* Begin EXTRACTED ENTRIES *

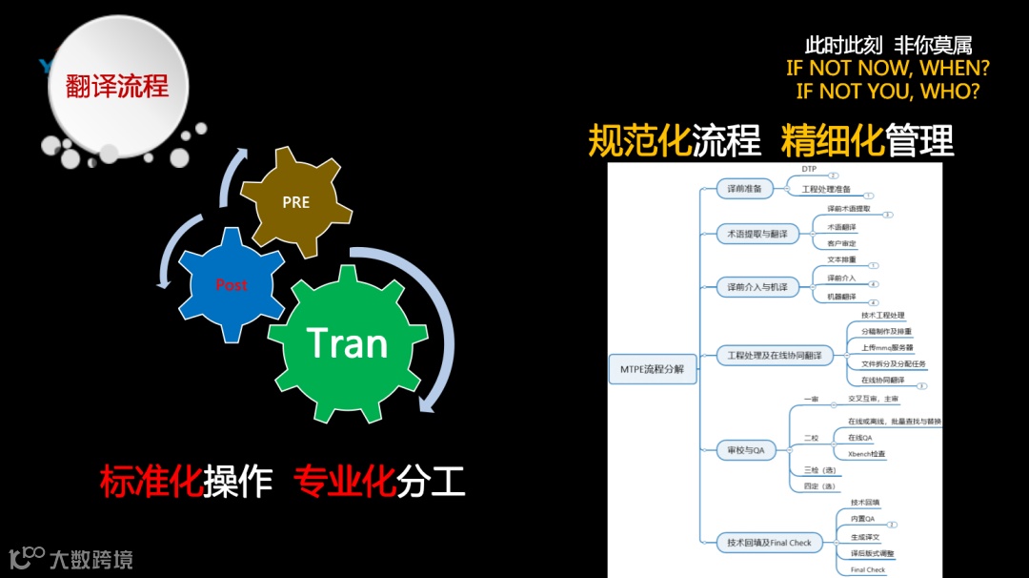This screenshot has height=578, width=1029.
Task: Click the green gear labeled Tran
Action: click(347, 343)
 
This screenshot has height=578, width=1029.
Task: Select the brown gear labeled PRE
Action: click(296, 202)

* End EXTRACTED ENTRIES *

Render every line of the items above as a JSON list of strings, one string per line, with blank lines and the pictures omitted.

[
  "This screenshot has height=578, width=1029.",
  "Task: Click the green gear labeled Tran",
  "Action: click(347, 343)",
  "This screenshot has height=578, width=1029.",
  "Task: Select the brown gear labeled PRE",
  "Action: click(296, 202)"
]